Aztec Secret Clay Mask Tutorial

We’ve been hearing about the wonders of the Aztec Secret Indian Healing Clay for some time now, so we thought we’d give it a try and share the experience with you. Just to put it out there right away…this stuff is amazing and is now officially part of our healthy skin regimen.

The clay can be purchased in a variety of sizes, ranging by pounds. We went with the 1lb option, which at $9.83, is a total bargain because 1lb will create 10 – 15 facials. The clay is 100% calcium benzonite and is sourced from Death Valley, California. It comes in powder form and when mixed with water, becomes a sort of magnet that pulls toxins, oils, and metals towards it. Sounds wild, and it sort of is because you can actually feel the pulling sensation as the mask hardens. But don’t worry, it’s completely safe and natural.

According to the Aztec Secret site

“When a facial or clay poultice is applied to the skin it forms a negative charge. Poisons and toxins stored in the epidermis have a positive charge – Aztec Secret Indian Healing Clay lifts the pimple and blackheads into the clay bed to cause accelerated healing and nourishment to the skin with over 50 minerals.100% NATURAL.”

Not only is it natural and fragrance and paraben-free, Aztec Secret is vegan and is not tested on animals.



Because of the response the clay has to metals, you’ll want to make sure to mix the facial using glass, wooden or ceramic bowls and utensils.



The instructions say to mix the powder with equal parts water and/or apple cider vinegar. We didn’t know how much it would make because it was our first time, so we went with 1/2 cup of clay powder, 1/2 cup of water and 1 tablespoon of apple cider vinegar. In the end, this yielded about 3 masks, so if you are doing this solo, you can can get by comfortably with 1/4 or 1/8 cup of water and clay powder with apple cider vinegar as optional. We were going to forego the apple cider vinegar initially, but added it in the end to help smooth out the texture a bit more.


Need-Vegan-Aztec-Secret-Indian-Healing-Clay_Facial Mask

You’ll spend about 5 minutes mixing the ingredients together to get the texture smooth enough, but go ahead and adjust powder, water, and acv until it looks and feels right. The point is to get it to a consistency that can easily spread on your face and that isn’t overly clumpy. There is no “perfect” here.


Need-Vegan-Aztec-Secret-Indian-Healing-Clay_Facial Mask

Start spreading the clay mix on your face and under your jawline (if you break out there) so that it’s about 1/4 inch thick, avoiding eyes and mouth.
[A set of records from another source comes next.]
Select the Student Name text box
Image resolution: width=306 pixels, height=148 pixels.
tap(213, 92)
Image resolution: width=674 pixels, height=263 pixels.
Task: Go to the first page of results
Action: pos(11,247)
Once the clay is on, it’s time to chill. For super sensitive skin, leave the mask on for about 10 minutes. For normal skin, 20 minutes should do the trick. You’ll get a sense for how long you want it on because, as mentioned earlier, you’ll begin to feel a pulsating and pulling sensation as the mask hardens. We took ours off after that feeling stopped, which was about 20 minutes.


All you need to do to take the mask off is wash your face with warm water. It’ll take a few minutes as the clay softens and comes off, but it’s relatively easy. After we got most of it off, we washed our face further with some African Botanics Pure Marula Cleansing Oil to remove any last little bits.


  • Test, test, test. Some people may not like the pulling sensation of the facial, so we highly recommend testing a small patch of skin first to make sure you are 1) comfortable with it and 2) your skin reacts normally. Really, this is a recommendation for any new beauty products you try.
  • Don’t make too much! As noted in Step 2 above, we made enough for about 3 facials. Use your judgement on how much you want to make based on our measurements.
  • Even though we said to avoid your eyes when applying the facial, really be careful because the mask goes on thick and you may accidentally spread it too close unintentionally. Let’s just say, we were pulling it out of our eyelashes! Oops.
  • Some folks report redness after the mask is washed off, but that should subside after 30 minutes.